In a sweeping list of changes, pubs and clubs will be allowed to serve alcohol for an extra hour almost every weekend – to 2am; cinemas will be allowed to apply for licences to sell alcohol to moviegoers; and, most significantly, archaic Easter licensing restrictions are to be lifted in time for next spring.
 
The new rules on opening hours and cinemas will come into operation in the autumn, by which time it is hoped that the trajectory of the Covid pandemic will have continued in a generally positive direction. That means that the industry will enjoy more beneficial trading conditions in the vital Christmas season, which will go some way to repairing the huge financial damage wrought by the Covid crisis. 

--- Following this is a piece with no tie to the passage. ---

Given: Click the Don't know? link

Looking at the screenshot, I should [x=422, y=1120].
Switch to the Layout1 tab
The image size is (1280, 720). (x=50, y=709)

Similarly, the hospitality industry has a duty to ensure that already under-pressure staff do not find themselves under the added strain of being forced to work extra hours, or not being properly remunerated for it

Meanwhile, the relaxing of Easter licensing laws will come into effect in April, ending a  preposterous state of affairs whereby restaurants and pubs were forbidden from selling alcohol at key hours over one of our biggest holiday weekends.
 
Observers of the sometimes glacial pace of legislative change here will have noted that this issue has been under discussion for fully nine years while restaurateurs and publicans looked on with mounting frustration, so it is to be particularly welcomed that Communities Minister Deirdre Hargey has finally succeeded in pushing through legislation that goes a significant way to bringing the North into line with the South and with Great Britain.
 
With the rules, however, must come responsibility on the part of the licensed trade. There is already significant concern that pubs across the North have bumped up the price of drink to an unacceptable degree after the latest easing of lockdown in an effort to claw back lost revenue. Horror stories abound – some of them likely apocryphal but many absolutely credible – about the price of a round in certain city centre establishments. Imposing an unfair lockdown levy on punters – all of whom have themselves suffered personally and/or financially during lockdown  ­­– is to be condemned whenever and wherever it happens.
 
Similarly, the hospitality industry has a duty to ensure that already under-pressure staff do not find themselves under the added strain of being forced to work extra hours, or not being properly remunerated for it. For along with the extra hour of opening, drinking-up time has been extended from a half-hour to an hour, meaning that customers won’t be leaving establishments until 3am – and as those working in the industry know all too well, there is much work to be done when the last drinker has left.
 
The changes are good news for the public and for everyone in the industry, but only if employers, staff and the unions work together to face the opportunities  – and the challenges – with which they’ve been presented.